▶ _WHAT NEEDS TO BE DONE_: Rewrite the lines from the one with "Tin xổ số (726, 77)" to the one with "Kiên Giang (652, 2245)", both included, replacing "Thứ 4" with "Thứ Tư" and leaving everything else unchanged. Return only those lines.

# # # #

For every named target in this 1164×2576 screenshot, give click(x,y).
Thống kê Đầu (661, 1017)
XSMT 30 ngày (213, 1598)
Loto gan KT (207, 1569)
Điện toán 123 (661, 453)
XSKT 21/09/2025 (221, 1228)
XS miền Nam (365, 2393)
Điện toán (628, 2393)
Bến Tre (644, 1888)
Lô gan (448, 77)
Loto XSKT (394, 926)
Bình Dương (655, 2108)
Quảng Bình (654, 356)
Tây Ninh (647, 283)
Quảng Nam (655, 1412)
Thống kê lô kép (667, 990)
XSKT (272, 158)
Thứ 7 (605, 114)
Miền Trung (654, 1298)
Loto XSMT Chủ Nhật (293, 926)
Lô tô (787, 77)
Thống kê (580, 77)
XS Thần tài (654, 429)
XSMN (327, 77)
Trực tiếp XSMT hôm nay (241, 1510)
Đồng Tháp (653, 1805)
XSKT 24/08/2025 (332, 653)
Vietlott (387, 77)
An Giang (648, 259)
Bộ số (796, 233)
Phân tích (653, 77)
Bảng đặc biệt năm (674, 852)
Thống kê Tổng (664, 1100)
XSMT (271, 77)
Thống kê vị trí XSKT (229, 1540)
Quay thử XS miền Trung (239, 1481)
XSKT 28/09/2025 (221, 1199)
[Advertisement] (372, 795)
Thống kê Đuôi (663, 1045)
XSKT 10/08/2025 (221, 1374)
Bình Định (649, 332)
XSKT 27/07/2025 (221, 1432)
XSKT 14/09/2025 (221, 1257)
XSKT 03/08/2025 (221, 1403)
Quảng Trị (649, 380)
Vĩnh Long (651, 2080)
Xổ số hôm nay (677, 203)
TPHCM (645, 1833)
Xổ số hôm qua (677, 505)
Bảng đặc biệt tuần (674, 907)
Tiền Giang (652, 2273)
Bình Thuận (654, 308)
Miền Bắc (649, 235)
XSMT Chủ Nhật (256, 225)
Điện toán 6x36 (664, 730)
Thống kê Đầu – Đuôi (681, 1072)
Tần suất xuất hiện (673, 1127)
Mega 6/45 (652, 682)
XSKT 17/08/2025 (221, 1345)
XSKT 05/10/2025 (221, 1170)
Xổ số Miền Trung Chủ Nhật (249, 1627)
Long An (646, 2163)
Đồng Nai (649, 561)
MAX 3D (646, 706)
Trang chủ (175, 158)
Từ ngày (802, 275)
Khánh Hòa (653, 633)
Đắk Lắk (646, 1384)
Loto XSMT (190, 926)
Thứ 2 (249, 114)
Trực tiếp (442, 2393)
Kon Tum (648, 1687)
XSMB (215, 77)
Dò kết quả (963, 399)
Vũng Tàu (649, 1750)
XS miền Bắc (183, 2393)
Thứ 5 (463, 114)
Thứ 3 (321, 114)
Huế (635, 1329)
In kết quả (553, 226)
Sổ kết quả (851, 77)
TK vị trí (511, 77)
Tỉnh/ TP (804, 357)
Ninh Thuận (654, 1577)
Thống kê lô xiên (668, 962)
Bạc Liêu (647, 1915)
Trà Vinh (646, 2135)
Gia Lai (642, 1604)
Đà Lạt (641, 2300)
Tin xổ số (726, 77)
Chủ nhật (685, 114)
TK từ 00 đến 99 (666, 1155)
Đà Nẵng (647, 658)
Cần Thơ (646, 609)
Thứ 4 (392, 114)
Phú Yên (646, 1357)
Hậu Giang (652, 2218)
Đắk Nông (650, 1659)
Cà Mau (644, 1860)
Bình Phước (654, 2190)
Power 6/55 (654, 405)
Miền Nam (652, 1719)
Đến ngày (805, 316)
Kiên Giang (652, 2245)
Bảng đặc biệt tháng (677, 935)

# # # #

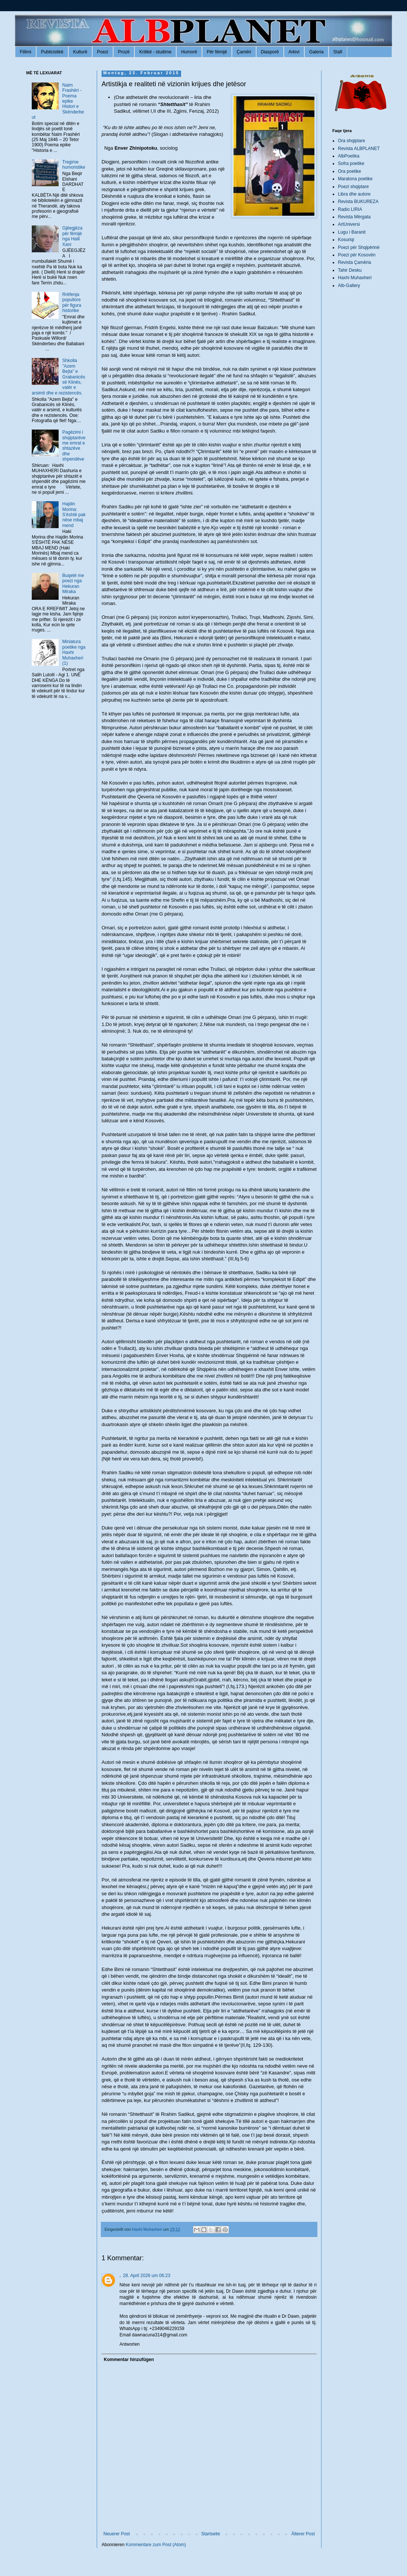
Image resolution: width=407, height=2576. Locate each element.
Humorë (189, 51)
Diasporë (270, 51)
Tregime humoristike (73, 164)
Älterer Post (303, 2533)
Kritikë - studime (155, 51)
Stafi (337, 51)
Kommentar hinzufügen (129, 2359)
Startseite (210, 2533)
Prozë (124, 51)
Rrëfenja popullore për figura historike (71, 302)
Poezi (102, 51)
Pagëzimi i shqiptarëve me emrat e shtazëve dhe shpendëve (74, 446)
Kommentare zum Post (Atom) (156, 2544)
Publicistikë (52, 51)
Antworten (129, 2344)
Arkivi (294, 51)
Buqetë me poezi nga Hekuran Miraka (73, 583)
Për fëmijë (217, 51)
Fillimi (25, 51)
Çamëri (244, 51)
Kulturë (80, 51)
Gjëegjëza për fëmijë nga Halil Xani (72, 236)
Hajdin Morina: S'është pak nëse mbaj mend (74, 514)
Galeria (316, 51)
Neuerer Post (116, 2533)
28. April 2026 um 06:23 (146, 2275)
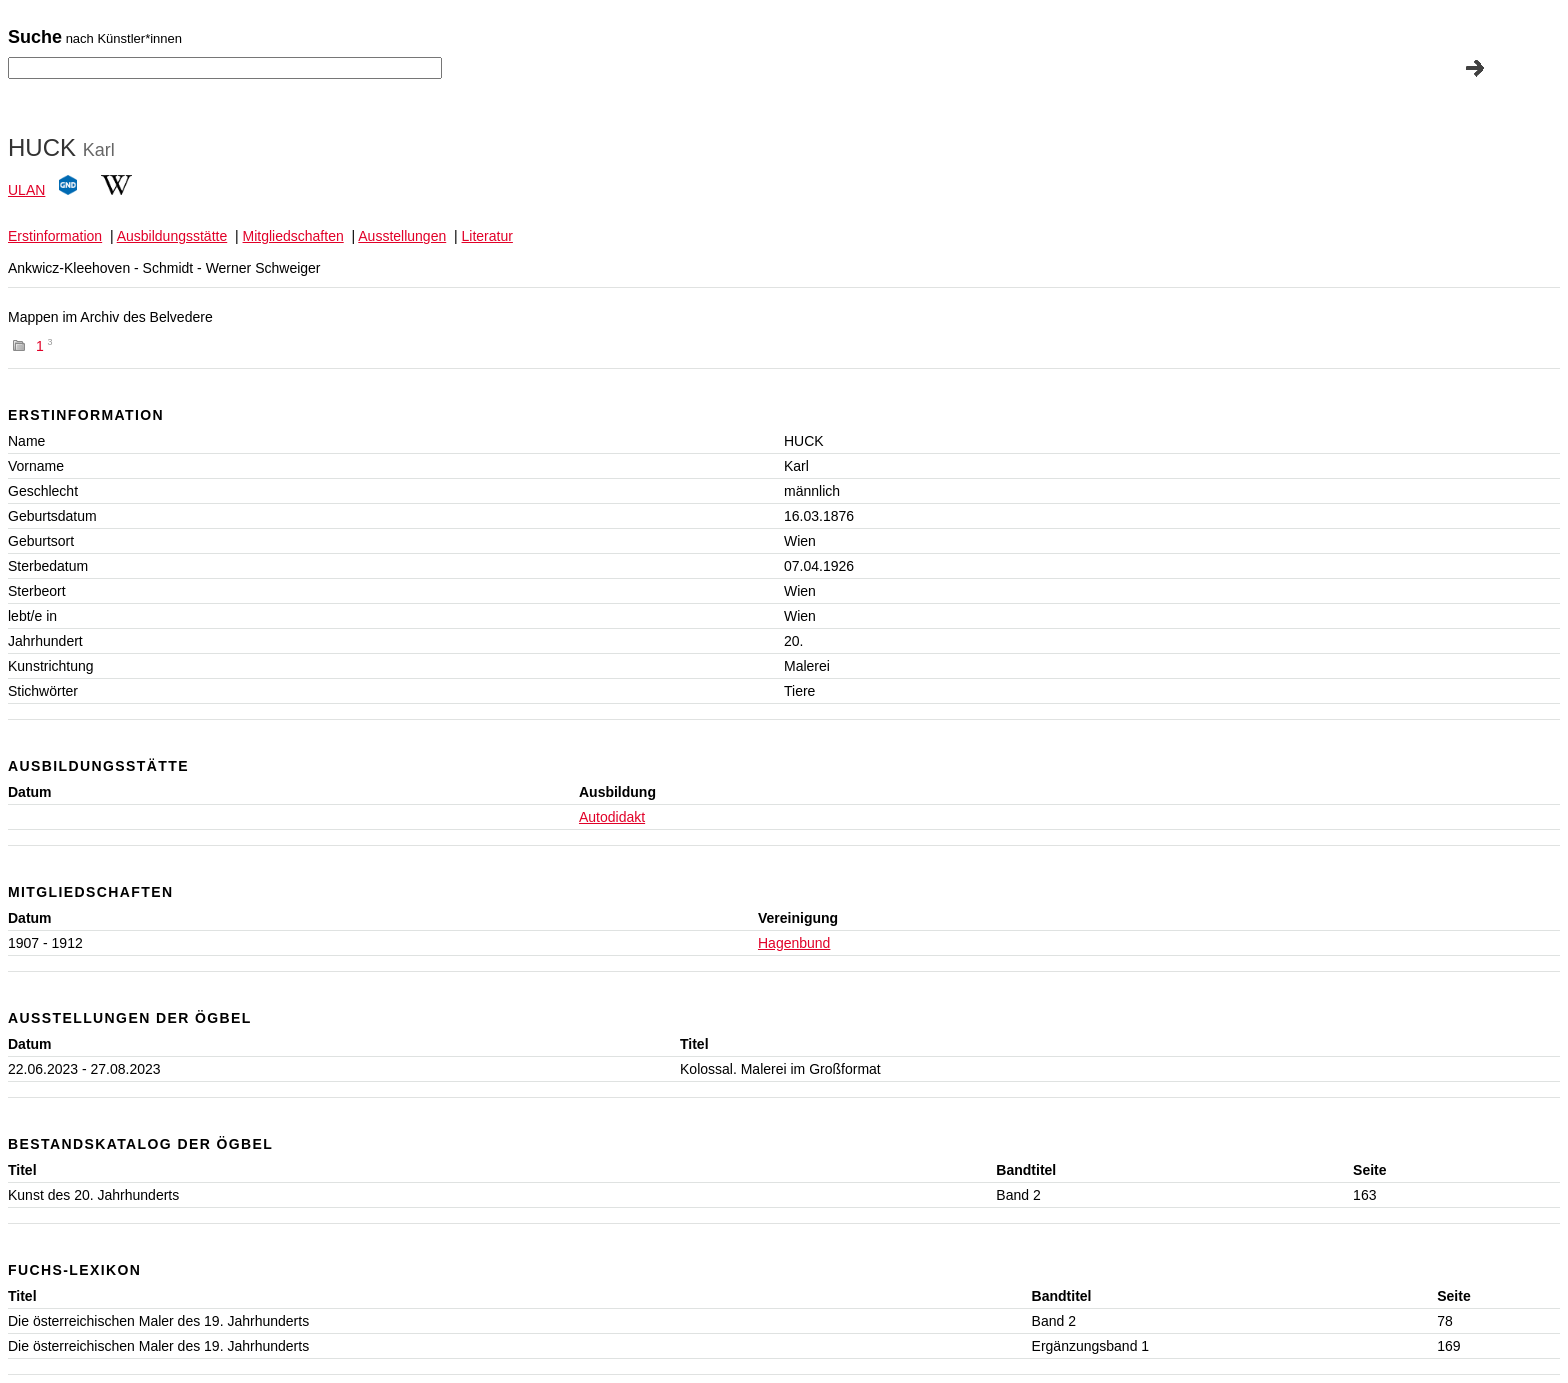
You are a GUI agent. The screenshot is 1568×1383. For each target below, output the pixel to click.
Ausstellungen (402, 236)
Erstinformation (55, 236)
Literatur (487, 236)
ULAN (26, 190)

# # # #

▶ _FINISHED EXERCISE_:
Tin xổ số (726, 77)
Chủ nhật (685, 114)
TK từ 00 đến 99 (666, 1155)
Đà Nẵng (647, 658)
Cần Thơ (646, 609)
Thứ Tư (392, 114)
Phú Yên (646, 1357)
Hậu Giang (652, 2218)
Đắk Nông (650, 1659)
Cà Mau (644, 1860)
Bình Phước (654, 2190)
Power 6/55 (654, 405)
Miền Nam (652, 1719)
Đến ngày (805, 316)
Kiên Giang (652, 2245)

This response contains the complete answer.